Time frame: Baseline,12 months and 24 months
Early Identification and Transition Readiness
The change in the patients self-efficacy in their ability to manage their health and demonstrate transition readiness will be assessed using the General Self-Efficacy Scale (10 item survey). A total score is achieved from a range of 10 to 40, with high scores as an indication of better perceived general self-efficacy.
Time frame: Baseline,12 months and 24 months
Early Identification and Transition Readiness
The change in the patients knowledge and confidence in their ability to manage their health and demonstrate transition readiness will be assessed using the Patient Activation Measure (10-item survey). An average net 6-point score increase demonstrating improvement
Time frame: Baseline,12 months and 24 months
Early Identification and Transition Readiness - Service Satisfaction
The change in the patients and caregivers satisfaction with transitional health care services will be measured using the Larsen Client Satisfaction Questionnaire (8-item survey).

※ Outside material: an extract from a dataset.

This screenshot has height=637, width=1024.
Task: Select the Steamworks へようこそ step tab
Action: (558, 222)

Time frame: Baseline,12 months and 24 months
Information Sharing and Support
The transition intervention will include providing the patients and caregivers with information on available needs-based services and support. The number of patients who receive this intervention will be assessed via report in the patients medical record.

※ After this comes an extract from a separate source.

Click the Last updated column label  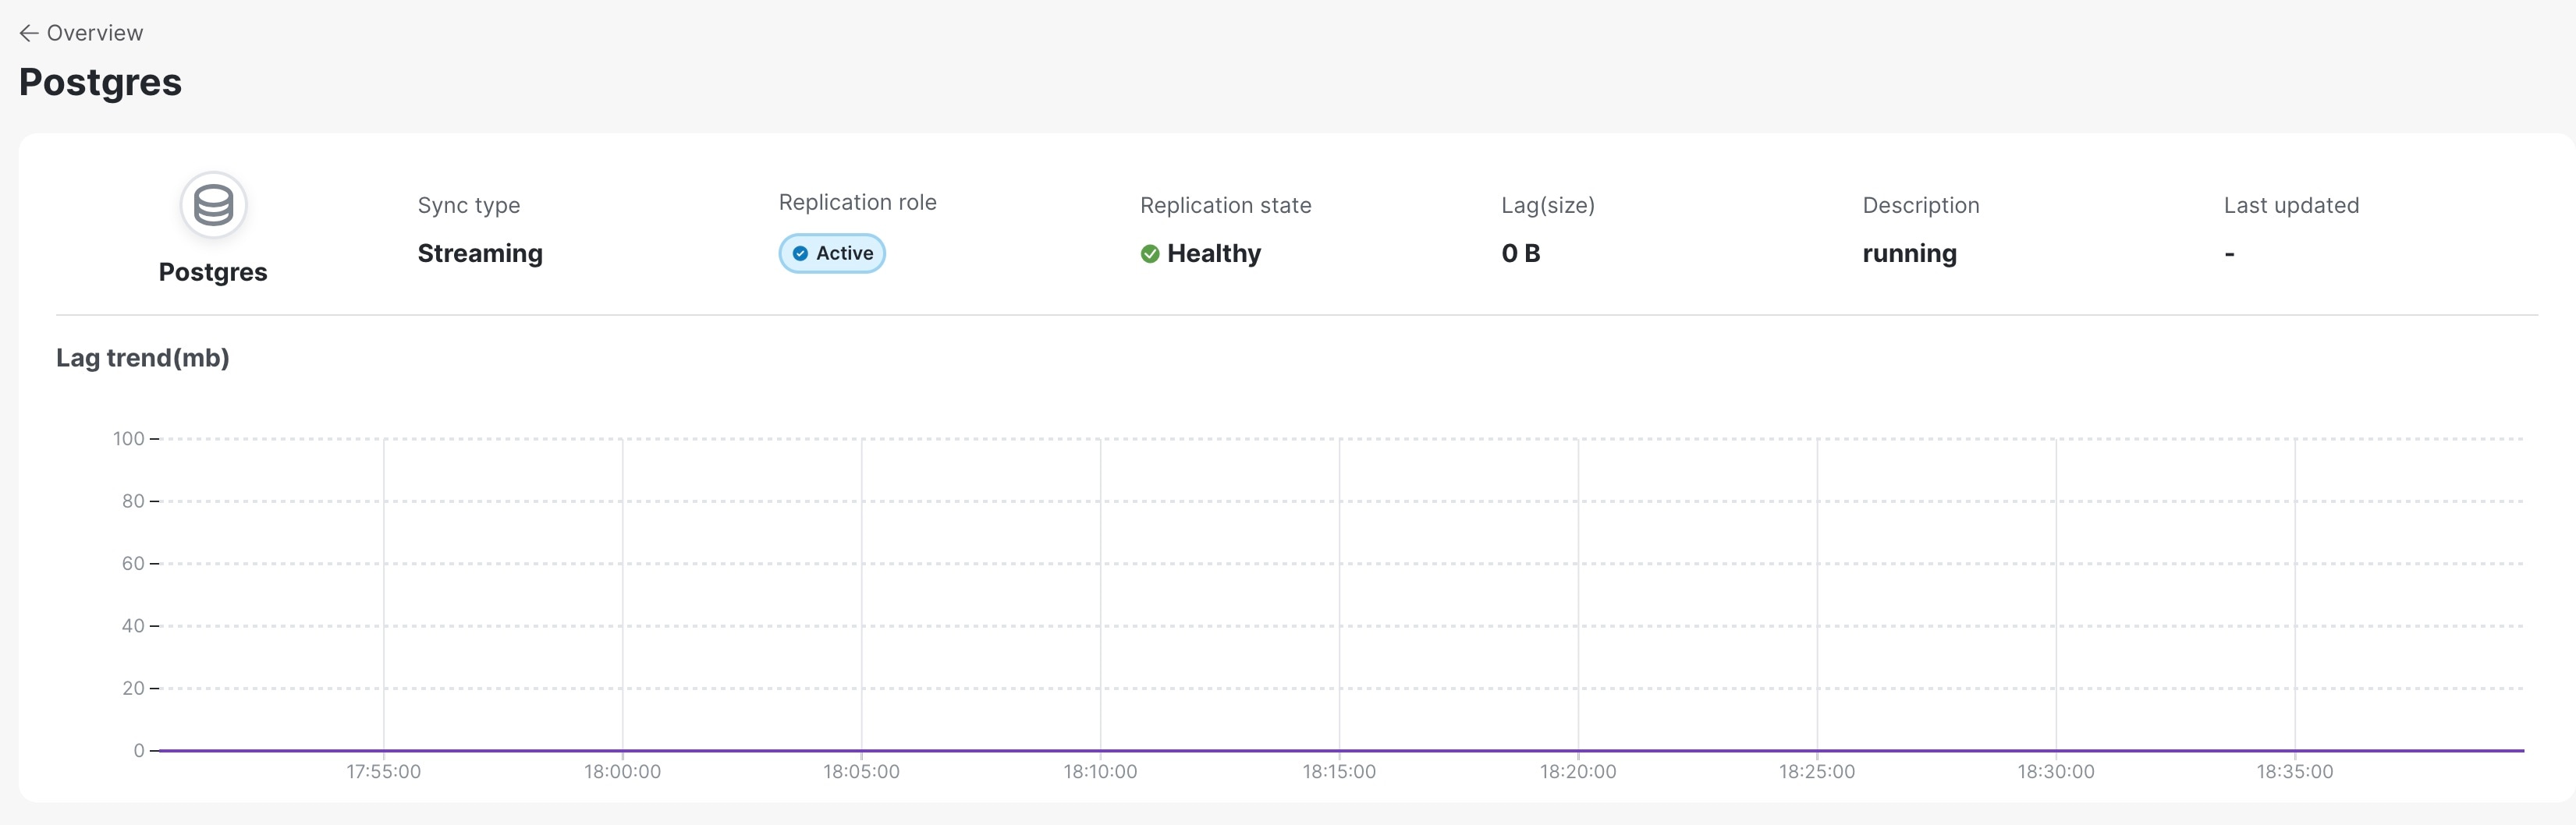coord(2291,205)
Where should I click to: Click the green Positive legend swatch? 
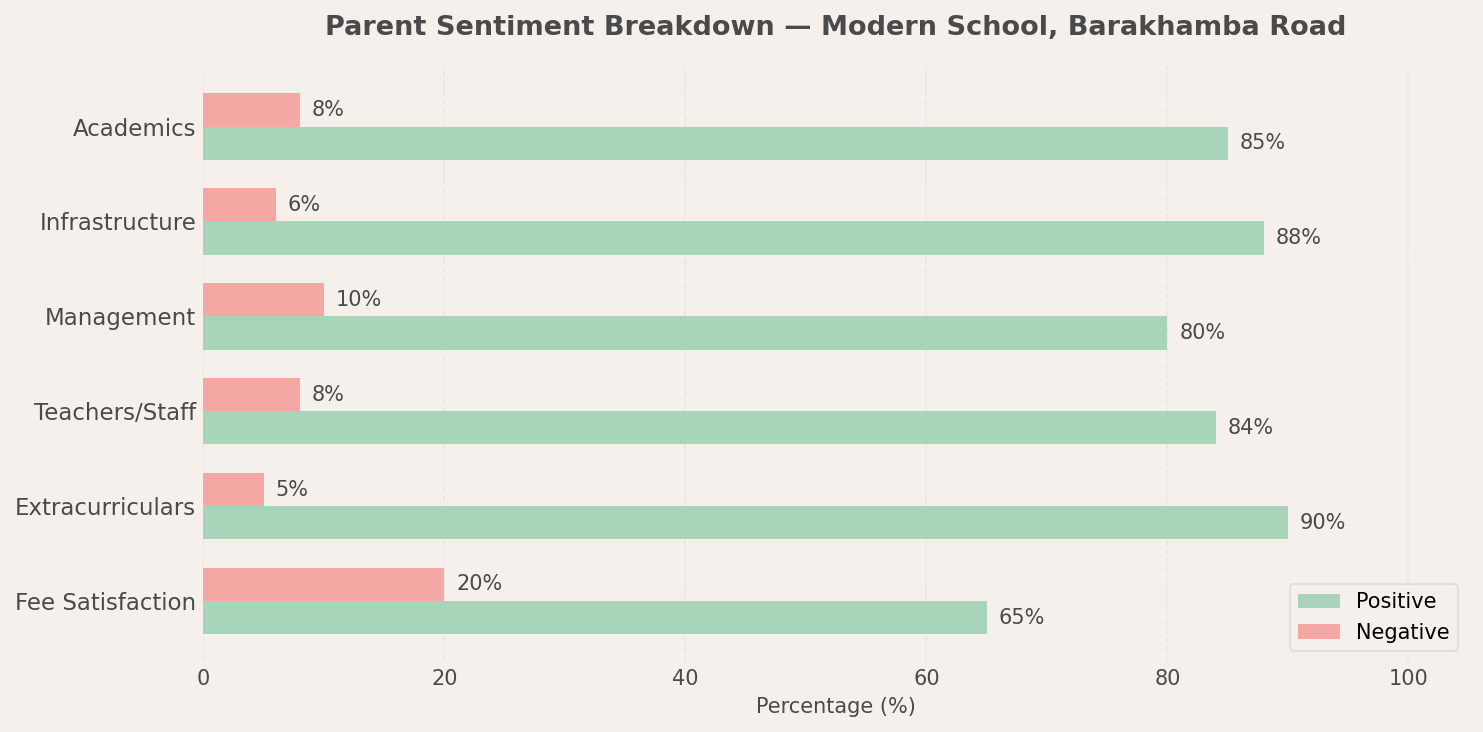coord(1319,601)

Time frame: 6 to 24 months
Information Sharing and Support
The transition intervention will include offering support from the time of discharge from pediatric services until the first appointment with adult services. The number of patients who receive this intervention will be assessed via report in the patients medical record.
Time frame: 6 to 24 months
Transition Plan
The transition intervention will include the co-creating an individualized transition plan to identify the patients transition goals and set timelines. The number of patients who receive this intervention will be assessed via report in the patients medical record.

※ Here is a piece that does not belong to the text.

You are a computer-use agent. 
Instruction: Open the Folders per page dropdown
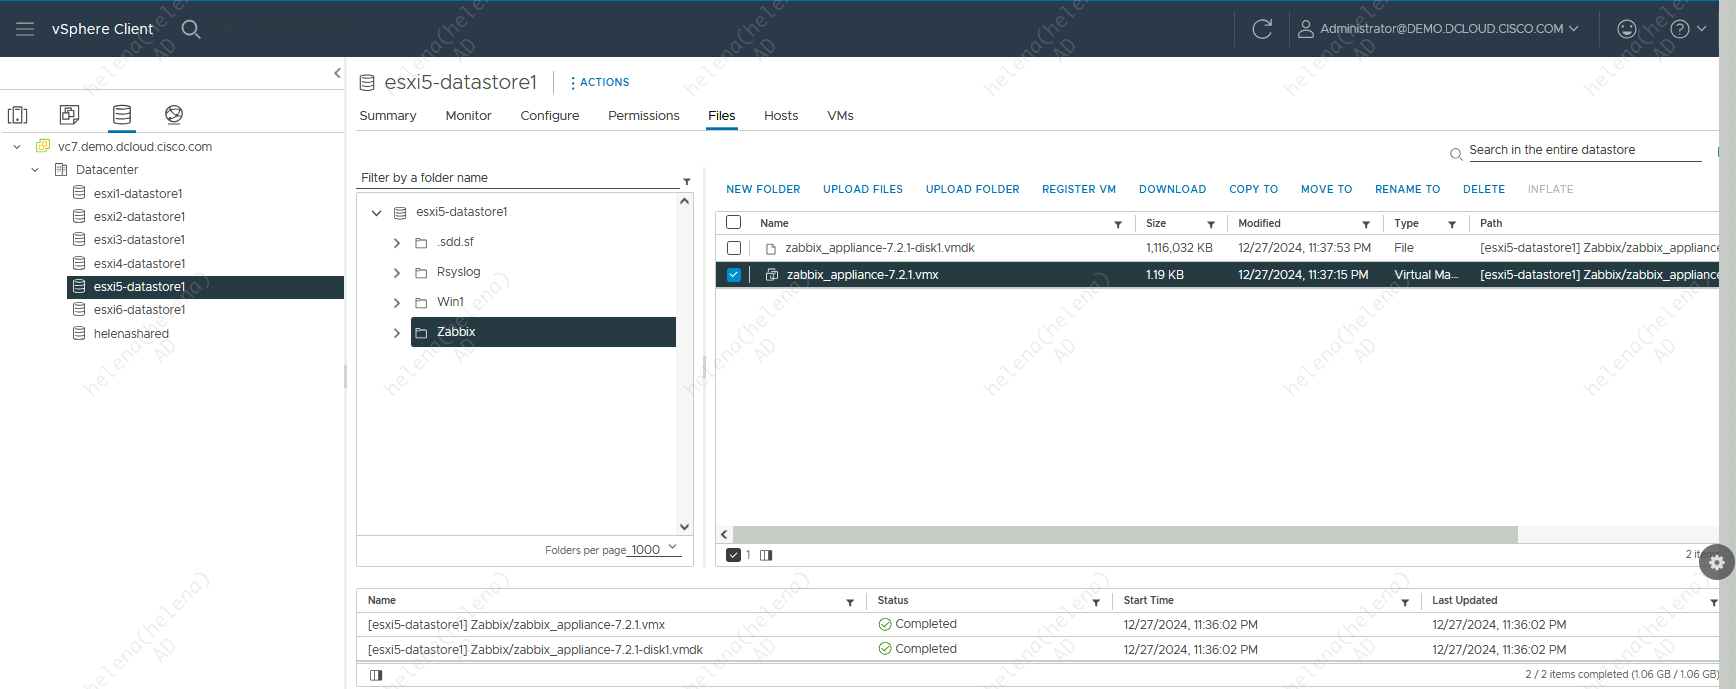[x=654, y=550]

Time frame: 6 to 24 months
Coordinated Transition
The transition intervention will include developing a patient-specific transfer package. The number of patients who receive this intervention will be assessed via report in the patients medical record.
Time frame: 6 to 24 months
Introduction to Adult Services
A joint clinic visit will be facilitated by the transition team with the identified receiving adult care provider. The number of patients who have received a warm handover visit with the transition team, primary care provider/service team, will be assessed via report in the patients medical record.
Time frame: 24 to 36 months
Transition Completion
Successful transfer will be measured by the attendance of the first appointment with a primary care and/or subspecialty adult care provider between the first 6 to 12 months of transfer from the pediatric provider.
Time frame: 24 to 36 months
Health-Related Quality of Life
The change in the patients quality of life will be measured using the The Pediatric Quality of Life Inventory 4.0 Generic Core Scale Teen Report The 23-item survey will assess four core health dimensions (physical functioning, emotional functioning, social functioning and school functioning) transformed into total scores ranging from 0 to 100. An increase in 12 and 24 months follow-up scores from baseline will be measured.
Time frame: Baseline, 12 months and 24 months
Experience in the process
Semi-structured qualitative interviews will be conducted with a subset of participants to explore participants; experiences working with the transition team, and satisfaction with the tools and resources used.
Time frame: 24 to 36 months
Program Feasibility
The successful implementation of the intervention will be evaluated by assessing the feasibility of the program. The percentage of attended appointments, completed questionnaires, individualized transition plans created, warm handovers completed prior to participants' 18th birthday, and additional clinic visits required will be documented for each participant.